Supplied material:
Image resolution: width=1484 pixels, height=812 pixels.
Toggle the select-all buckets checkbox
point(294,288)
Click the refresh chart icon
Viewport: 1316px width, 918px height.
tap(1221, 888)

The problem: Each record must be returned in full and exactly.

Result of the exercise:
Image resolution: width=1484 pixels, height=812 pixels.
Toggle the select-all buckets checkbox
point(294,288)
Click the refresh chart icon
Viewport: 1316px width, 918px height.
tap(1221, 888)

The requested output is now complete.